Completely exhausted. Too much to write, and unfortunately, there's so much to say. 6 hrs ago

Browsing entries tagged with "vent"
14 Aug 04

Don't Interrupt Me

Posted in: Random | Tags:

I hate being interrupted. When I’m talking about something, I get into a momentum, and interruptions lose all the momentum. It doesn’t matter what I’m talking about or how comfortable/uncomfortable I am talking about it. To me, it’s like trying to tell a joke then being told to wait five minutes right before the punchline. Although someone may remember the first part, the momentum just dies, and I’d rather just forget the whole thing than finish talking.

26 May 04

Seeing Through

Posted in: Thoughts | Tags: ,

I hate how transparent people can be. Let me guess…you want to impress this girl, you want to talk about yourself, you want some of my fries, you think that girl has a nice ass, you love your reputation as a character, you want me to listen to this song.

I only consider it transparent when these people never actually say what they think or what. It’s not like they begin with, “I only act this way around you cause I want in your pants”, or “I don’t really care about you but I’ll let you speak first so I can have my turn later”, or “I want some of your fries so I keep asking about how good they are so you’ll offer me some”, or “You’re hot so I’m going to stare”, or “I want a crazy reputation so I’m going to act crazy”, or “I want to be the one who introduced you to this song”.

I’ve been told that I’m very transparent when it comes to people I don’t like, and hopefully that’s the only case for me. I generally won’t go around telling people that I hate them, but I’d rather someone know than not know. That way they won’t waste their time with me and I won’t waste my time with them.

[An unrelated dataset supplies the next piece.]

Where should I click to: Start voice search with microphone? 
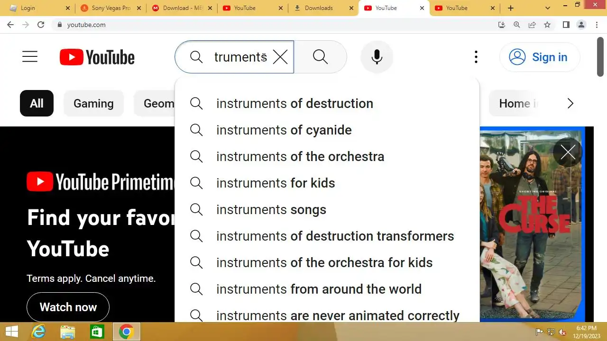click(x=377, y=57)
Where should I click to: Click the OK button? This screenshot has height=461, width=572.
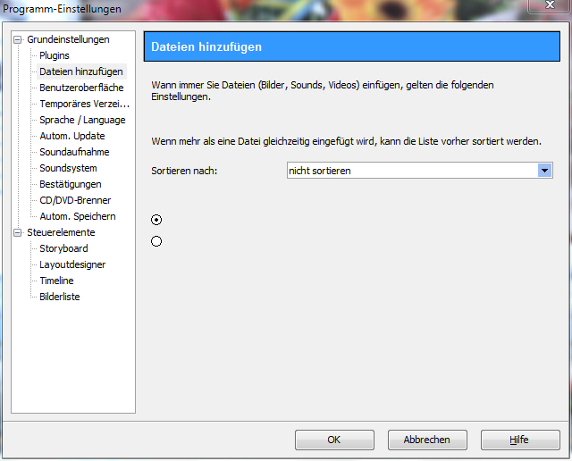click(333, 440)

Things would certainly be a lot better that way.

10 May 04

How To Stop Talking

Posted in: Random | Tags: ,

I come across so many people who love to talk about themselves, their life stories, what they saw on TV the other day, how nice their manicures are…every single boring thing possible. Half the time it’s just venting, getting out what pisses them off or what unfortunate stroke of luck befell them. Sometimes, I feel like telling these people about how easy it is to have a blog. That way, they can still get things off their chest, and save me the time of having to listen to their boring shit. Unless someone is a friend, I don’t care. What is it about me that makes it seem as if I give a fuck? Why do people think they’re so important that anyone would be interested in anything they have to say? It’s not like I start talking about every little thing that pisses me off, because I know that it’s boring and I’m aware that no one cares.

Thank god I have this.

27 Apr 04

Hoodie Mood

Posted in: Daily Life | Tags:

Fuck bad day. This is going to be a bad fucking week. The only saving grace is that I can come home and hang out with Trolley every day.

Maybe I’m just in a bad mood because of lack of sleep. I can’t think straight, I can’t concentrate, I can’t remember things, I can’t do shit. Can’t get my fucking freezer moved. It’s raining and I just washed these pants. Remembered my drywall putty in my 16th floor room when I stepped outside on the cement. Couldn’t find pics for a post on the drool material over at Tristan. Where did my redhead of choice in the pin-striped suit go? Have to completely clean the old apartment after work. It’s time for some In Utero. I could really go for some super sweet, super creamy, real coffee right now.

It’s a hoodie day. An oversized BR hoodie day.

26 Apr 04

I Need To Be More Tolerant

Posted in: Daily Life | Tags:

I hate cheap, selfish, inconsiderate people who piss me off so much that I can’t sleep and it causes my hate to build up again.